Reproduce the material from the line with "Task: Click the" up to and including the line with "Action: (x=150, y=189)", leaving out the pictures.

• Available records:
^^^^

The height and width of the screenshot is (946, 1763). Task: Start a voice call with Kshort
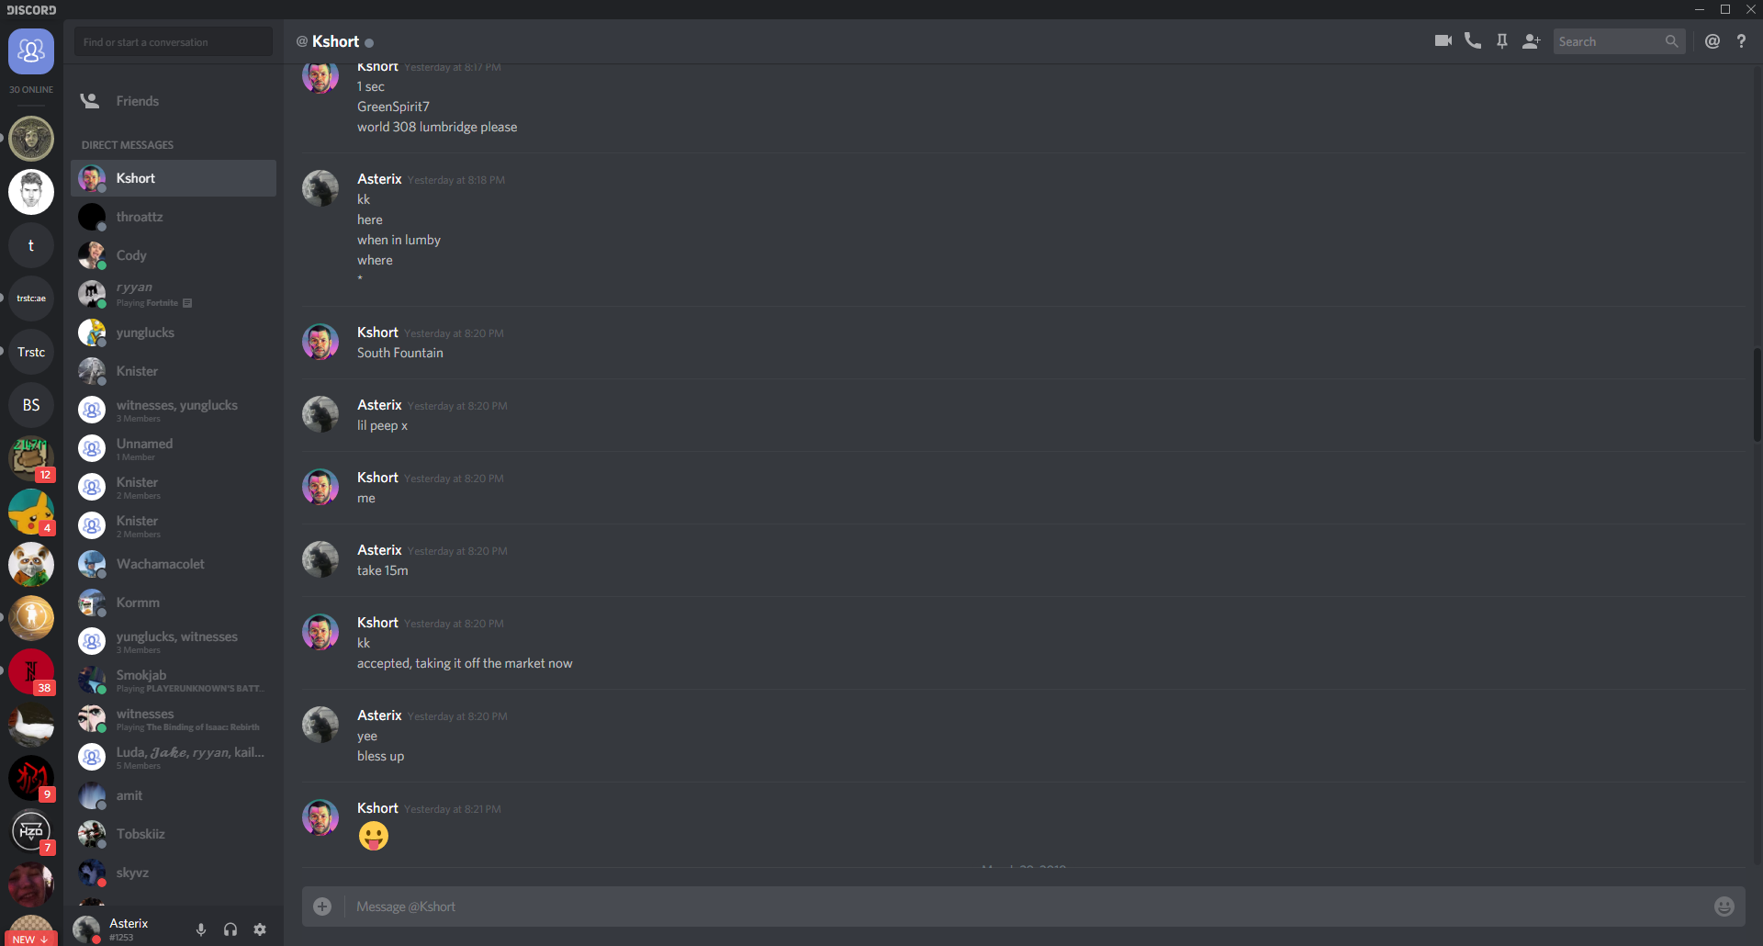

^^^^

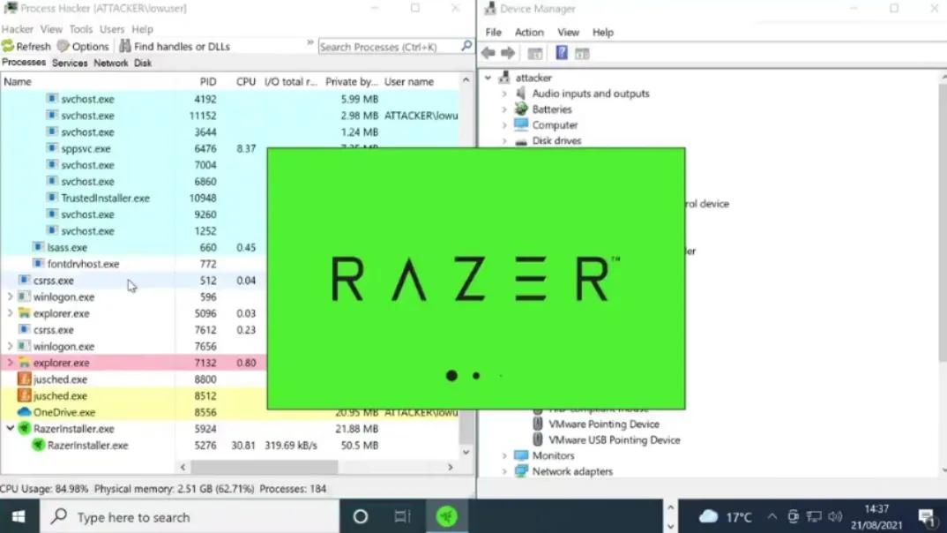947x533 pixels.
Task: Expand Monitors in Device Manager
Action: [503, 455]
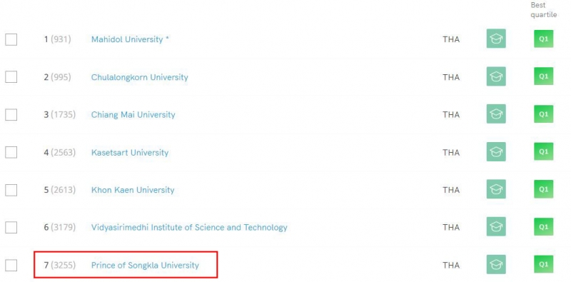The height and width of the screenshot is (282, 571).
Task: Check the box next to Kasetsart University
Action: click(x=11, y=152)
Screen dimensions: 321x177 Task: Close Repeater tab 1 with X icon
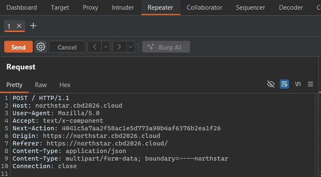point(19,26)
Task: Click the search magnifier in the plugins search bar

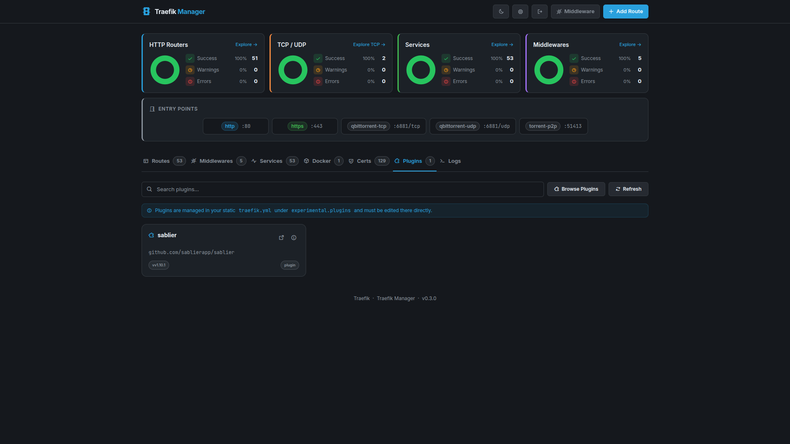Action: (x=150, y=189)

^^^^

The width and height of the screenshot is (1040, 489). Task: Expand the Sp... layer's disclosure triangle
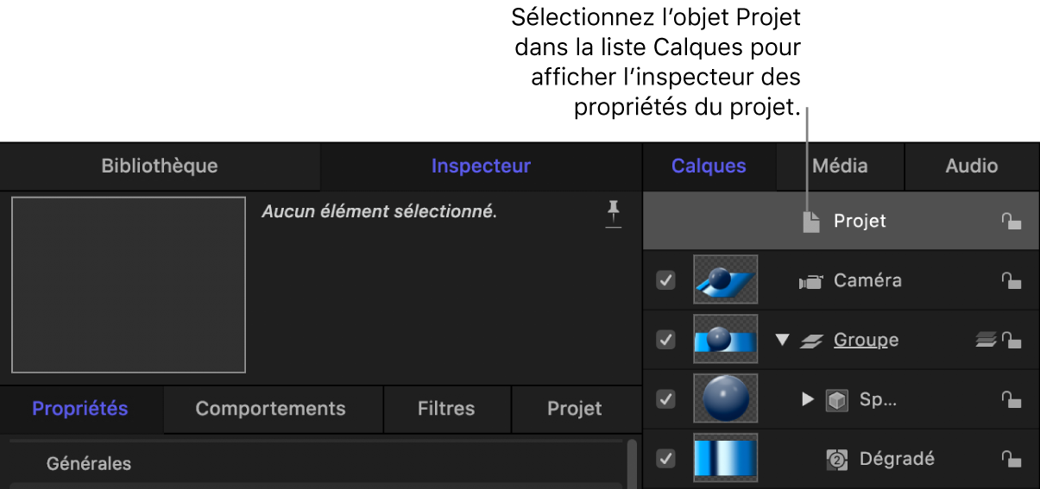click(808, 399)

^^^^

• Solution:
Task: Click the search magnifier in the plugins search bar

Action: (x=150, y=189)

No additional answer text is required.